This project will assess the hydrogeologic framework and contamination of the nuclear production sites in the West Siberian Basin using all available information sources, including direct interactions with Russian scientists, to benefit the U.S. Department of Energy Office of Environmental Management efforts in the U.S. and in technical interchanges with the Russians.

Technology Description
Nuclear fuel cycle activities of the Former Soviet Union have resulted in significant contamination of the environment in western Siberia. Pacific Northwest National Laboratory (PNNL) is developing, jointly with their Russian counterparts in the Ministry of Atomic Energy of the Russian Federation (MINATOM), multi-scale, three-dimensional (3-D) models of the hydrogeology and potential contaminant migration in the West Siberian Basin. These models and this modeling strategy will be validated using decades of data from measured contaminant migration at the Mayak, Seversk (Tomsk-7), and Zhleznogorsk (Krasnoyarsk-26) sites. This project is being conducted under the auspices of the Joint Coordinating Committee for Environmental Remediation and Waste Management (JCCEM).

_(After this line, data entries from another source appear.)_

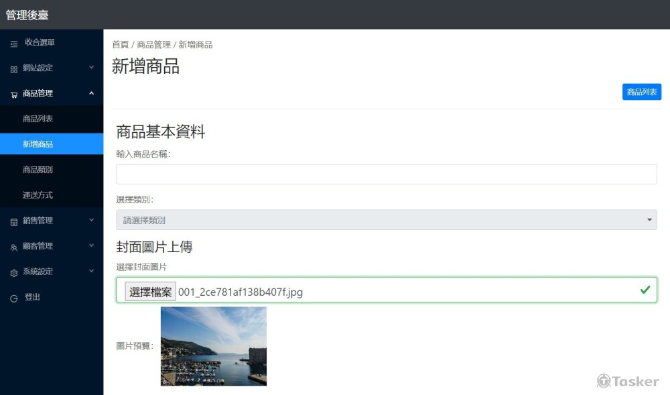Image resolution: width=670 pixels, height=395 pixels.
Task: Click the harbor image preview thumbnail
Action: pyautogui.click(x=212, y=346)
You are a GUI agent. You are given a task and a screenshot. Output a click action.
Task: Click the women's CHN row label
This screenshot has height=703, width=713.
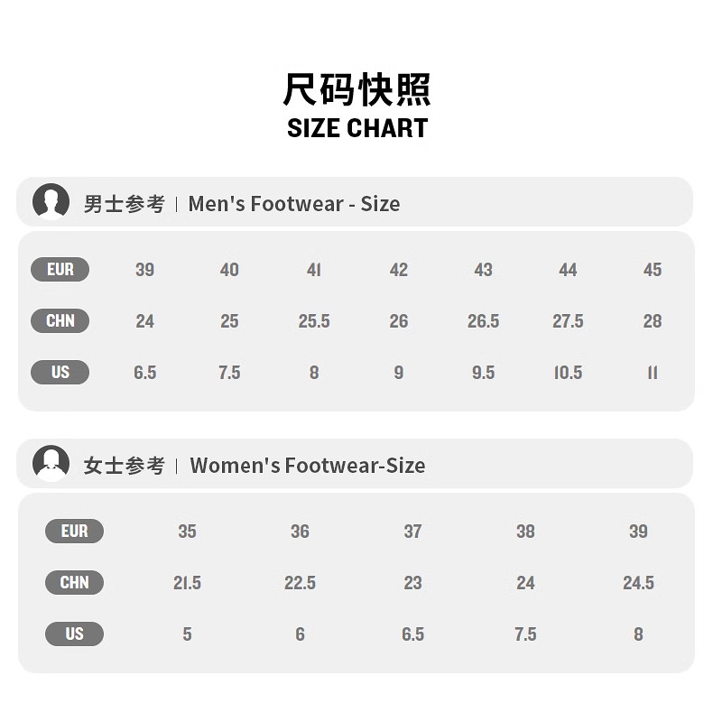coord(74,583)
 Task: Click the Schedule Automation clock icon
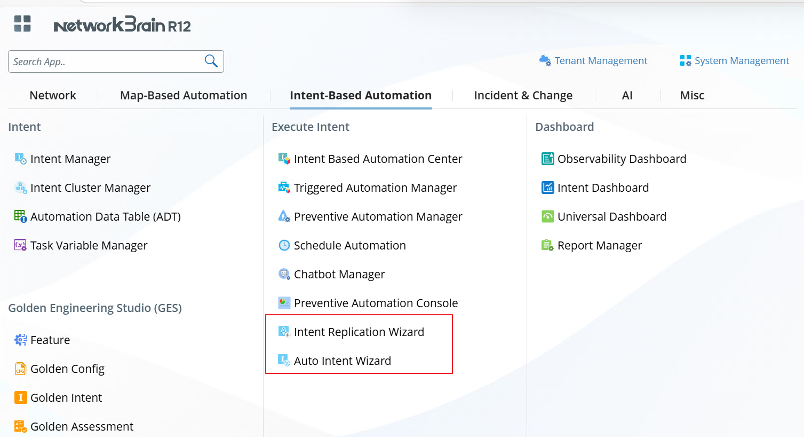(284, 245)
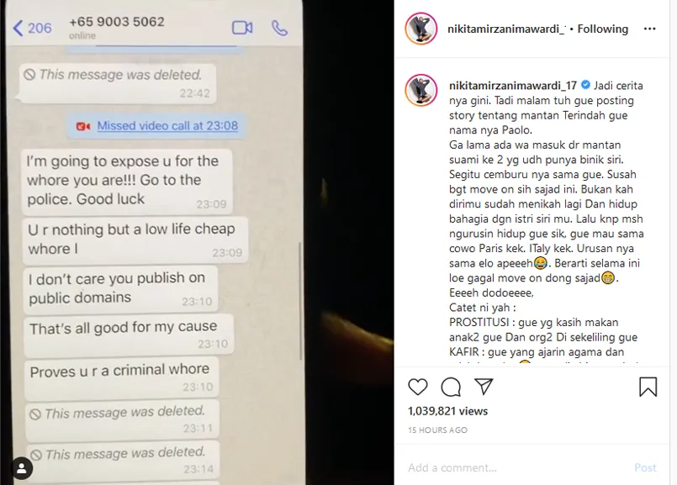This screenshot has width=677, height=485.
Task: Tap the video call camera icon
Action: point(242,28)
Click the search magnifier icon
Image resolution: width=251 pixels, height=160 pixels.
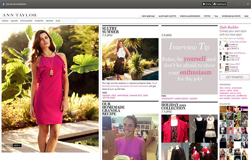point(248,4)
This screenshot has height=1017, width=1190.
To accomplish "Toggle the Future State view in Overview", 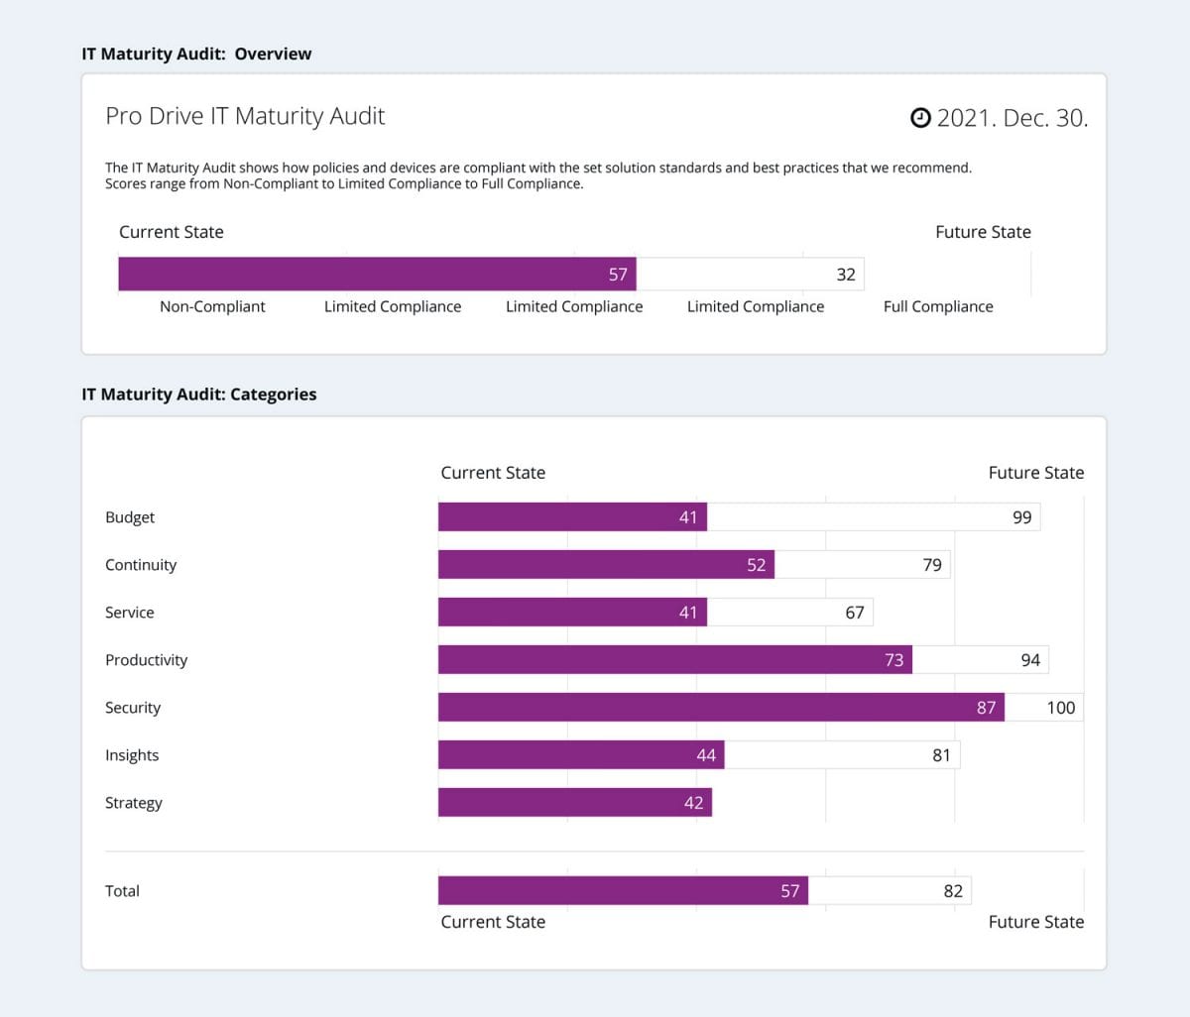I will click(983, 232).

The long-term goal of this work is to test and build confidence in the capability of the U.S. Department of Energy's (DOE's) contaminant transport models to predict future impacts of radioactive contaminant releases at DOE sites on the environment and humans. Our joint objectives are to develop semi-automated approaches integrating site characterization, conceptual modeling, and numerical modeling for radioactive contaminant transport and to validate them in multi-scale, 3-D, transient contaminant transport models for the Mayak and Seversk regions. This proven technology will then be transferred for use at DOE sites. DOE uses such models to evaluate the potential for risk from contaminated U.S. sites, and will benefit both from model validation and from technologies transferred from Russian site remediation work.

Current efforts in contaminant-transport model development are frequently behind schedule and over budget. The overall system architecture is muddled; i.e., site characterization data management, numerical model development, and evaluation of results are intermingled, and specialist roles are not well defined or managed. Site models are slow to mature, difficult to revise as new information or insights are gained, and difficult to document. Further, the physical bases of these models have not been tested "in combat"; i.e., at field scale, for substantial radionuclide concentrations, over decades of migration.

The semi-automated approach being developed and implemented in this project will result in significant cost savings and risk reduction. Cost savings will result from separating the development and implementation of the site-characterization/geographic information system (GIS) database, conceptual model development, numerical model development and implementation, and evaluation of results. Further, automation of links between components and development of the numerical representation of the conceptual model will allow a rapid-turnaround evaluation of changes to site characterization data and the site conceptual model. These savings will allow expedited assimilation of new data and hypotheses, reproducible, easily documented implementation of the numerical model, and comparison with results of "full-scale field experiments," all of which reduce the risks associated with site modeling.